Many other telecom companies— both GSM and dual-technology operators — have not even begun services in remote corners of the country, as specified under their rollout obligations.Reuters
There is some incongruity in the fact that a heavy penalty can be imposed if an operator were to place telecom towers in remote areas and then switch them off on grounds of non-viability, but the penalty is nominal if the service provider doesn’t even begin the service and violates the rollout obligations totally!
Apparently, this is because in the first case the terms and conditions of the Universal Access Service License (UASL) are being violated; in the latter only USOF (Universal Service Obligation Fund) conditions are being violated. So the first offence can attract a penalty of Rs 50 crore per circle, the second one attracts a much lower penalty.
A DoT official explained that RCom had actually offered a “positive” subsidy for USOF, which means it had actually agreed to pay the government some amount in return for putting up towers and offering mobile connectivity in remote areas of the country (when other operators demanded subsidy from the USO Fund to provide access in remote areas).RCom obviously bid rashly for USO services and then hastily withdrew when the operations started bleeding (Read here).
But RCom switched off services for about a month citing non-viability and thereafter again resumed services when the media pointed this out and DoT asked it to. “Technically, other operators should also be charged but they can’t be charged at the rate RCom will be charged because they did not violate the UASL conditions since they never began services at all!”
This official said that a final decision is yet to be taken on the RCom case, but no one in DoT will recommend “anything less than the maximum penalty. No one wants to be accused of corruption – a charge which is now being levied without thought or doing enough research”.
The second case where Sibal is expected to act tough is “under-reporting” revenues by five telecom companies. DoT is seeking Rs 1,100 crore as damages.
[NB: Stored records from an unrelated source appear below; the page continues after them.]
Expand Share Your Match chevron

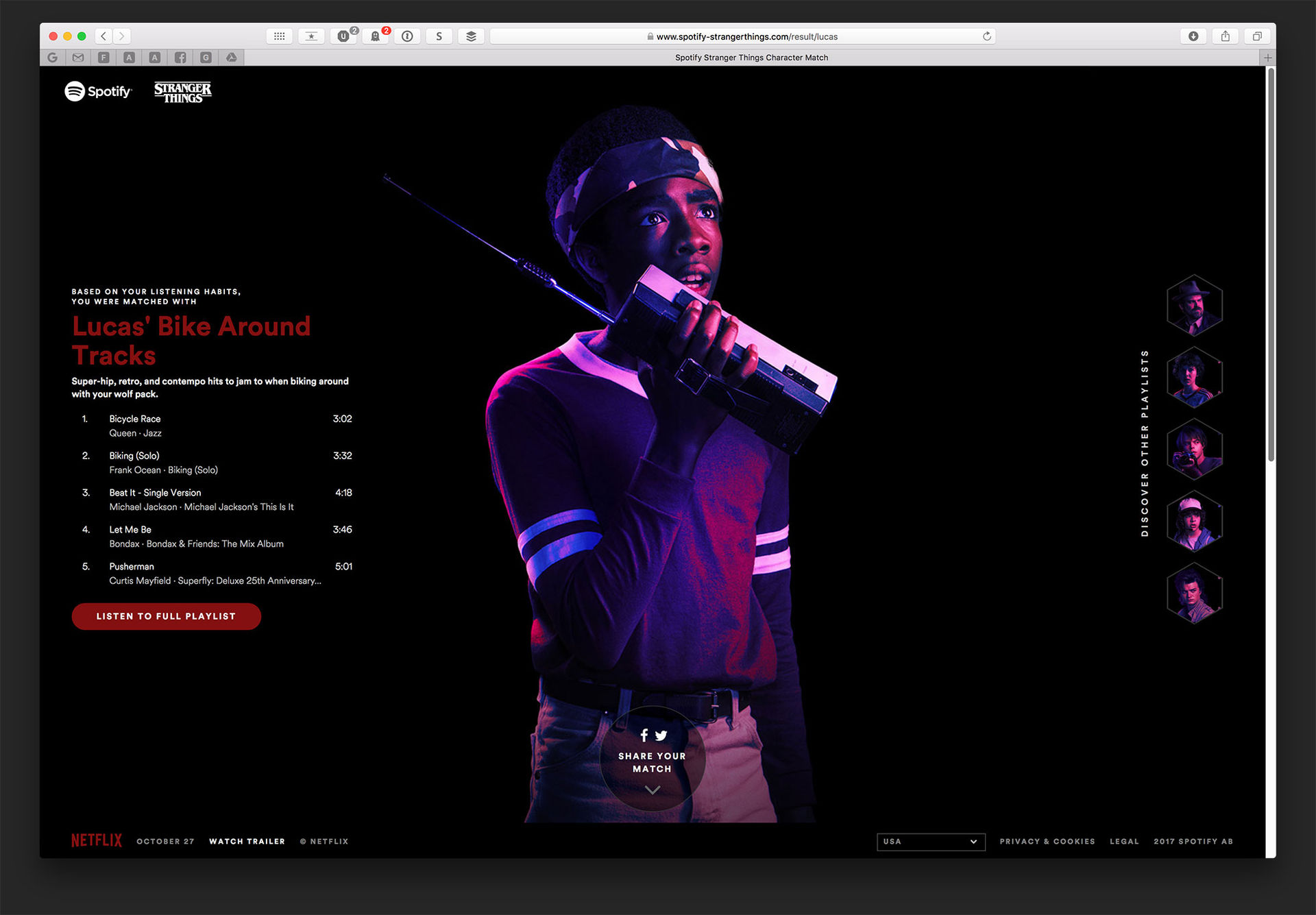click(x=653, y=790)
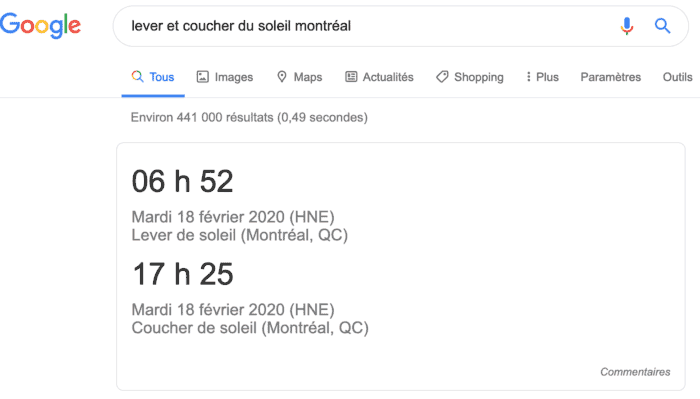Click the sunrise time 06 h 52
This screenshot has width=700, height=399.
pyautogui.click(x=182, y=182)
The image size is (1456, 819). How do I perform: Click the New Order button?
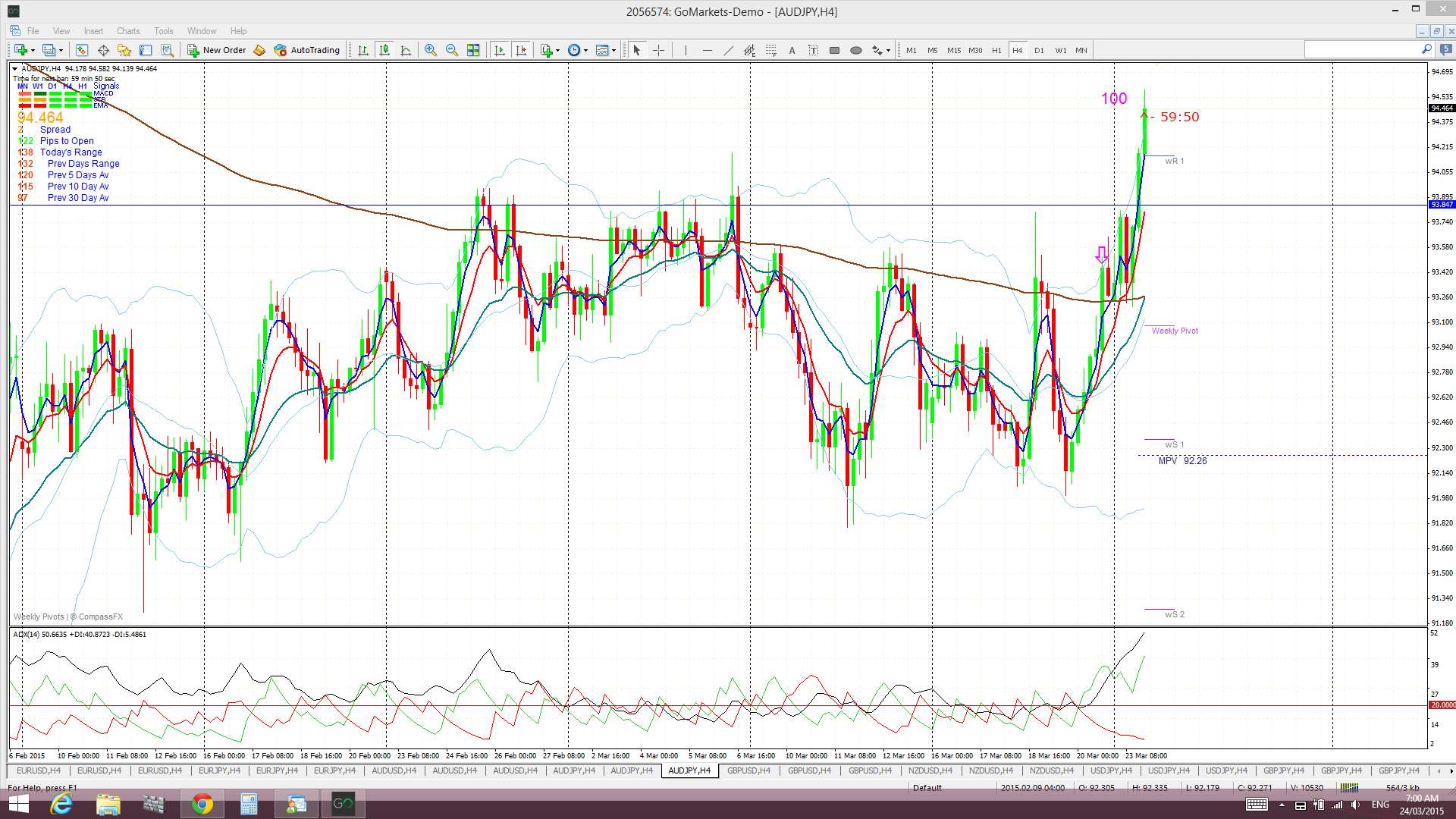pyautogui.click(x=217, y=50)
Notices to Reliance Communication and Bharti Airtel should be sent in a day or two whereas those to Voadfone, Tata Telecom and Idea will follow shortly for under-reporting revenue in 2006-07 and 2007-08. The notices call for payment of licence fees and spectrum usage charges as well as interest and this could be up to January 2012.
It is obvious then that for Sibal’s ministry, it is a case of once-bitten twice-shy.